Instructions for the task — Starting at the line that contains "Description (81, 1113)", print every remaining line of the entries, unchanged, and output nothing more.

☆ ☆ ☆ ☆

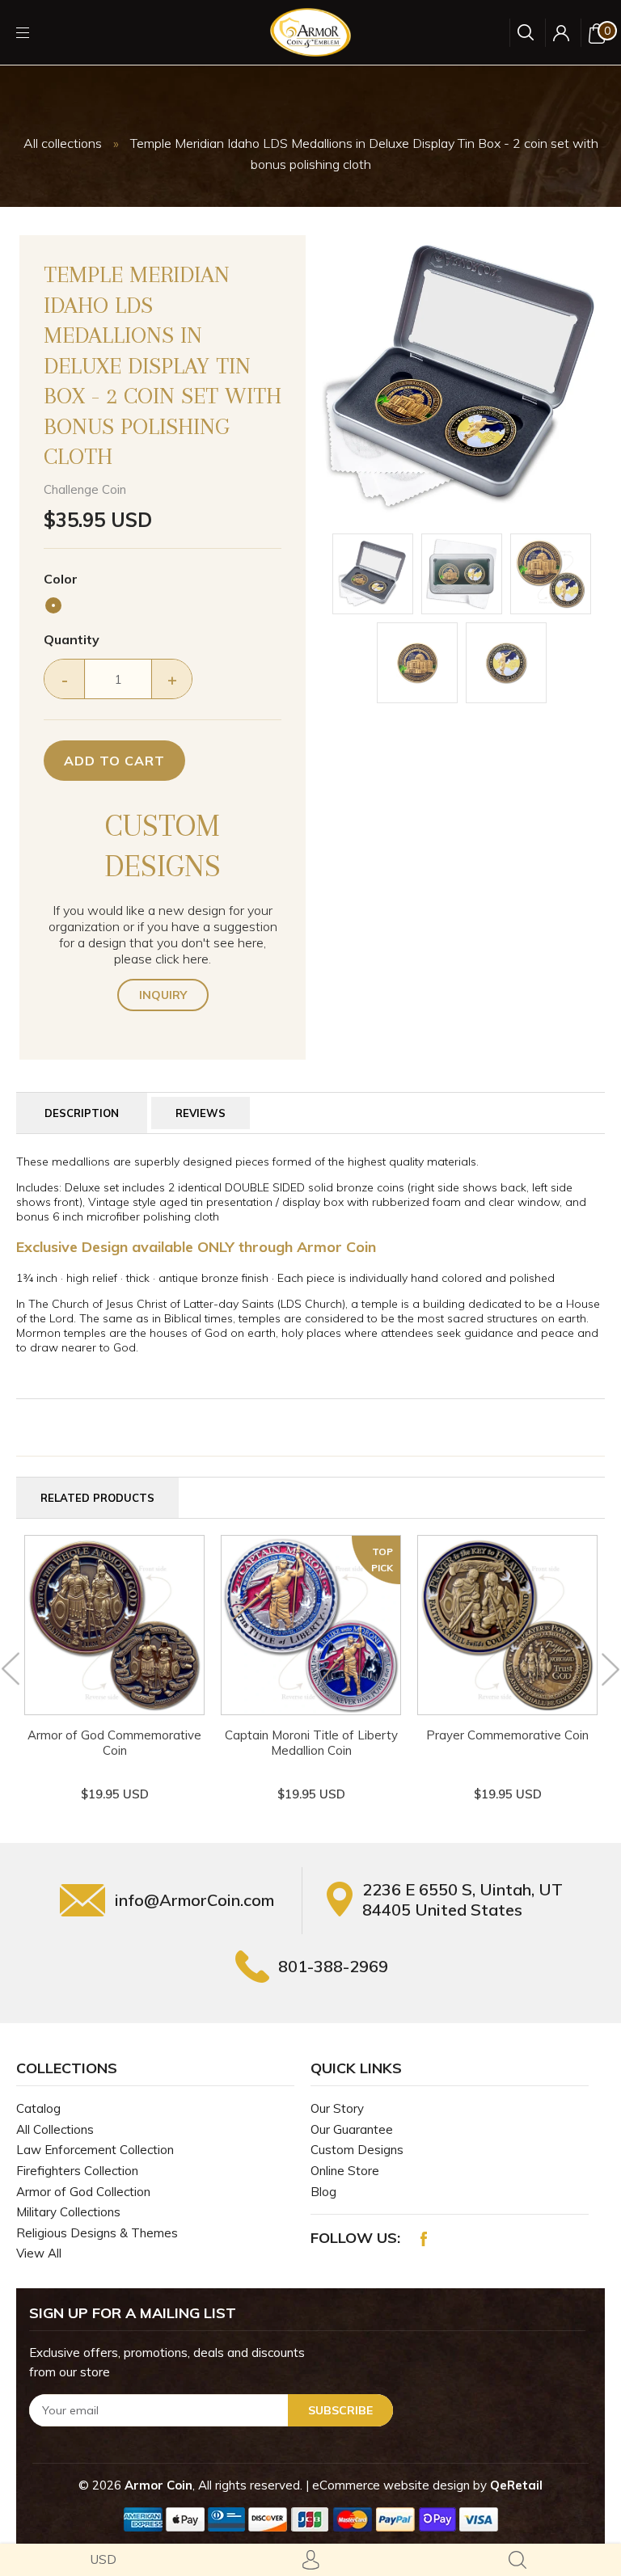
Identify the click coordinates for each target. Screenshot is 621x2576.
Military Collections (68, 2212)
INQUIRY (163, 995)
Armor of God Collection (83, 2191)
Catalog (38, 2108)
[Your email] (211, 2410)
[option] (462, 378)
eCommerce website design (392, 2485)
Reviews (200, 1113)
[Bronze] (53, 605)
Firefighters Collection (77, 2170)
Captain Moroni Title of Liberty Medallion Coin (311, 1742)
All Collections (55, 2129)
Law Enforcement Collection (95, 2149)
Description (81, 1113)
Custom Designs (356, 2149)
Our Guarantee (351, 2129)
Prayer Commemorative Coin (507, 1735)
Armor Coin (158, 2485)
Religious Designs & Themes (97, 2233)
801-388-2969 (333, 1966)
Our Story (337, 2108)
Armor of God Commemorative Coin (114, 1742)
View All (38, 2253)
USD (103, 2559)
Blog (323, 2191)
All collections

☆ ☆ ☆ ☆

Written response —
Description (81, 1113)
Custom Designs (356, 2149)
Our Guarantee (351, 2129)
Prayer Commemorative Coin (507, 1735)
Armor Coin (158, 2485)
Religious Designs & Themes (97, 2233)
801-388-2969 (333, 1966)
Our Story (337, 2108)
Armor of God Commemorative Coin (114, 1742)
View All (38, 2253)
USD (103, 2559)
Blog (323, 2191)
All collections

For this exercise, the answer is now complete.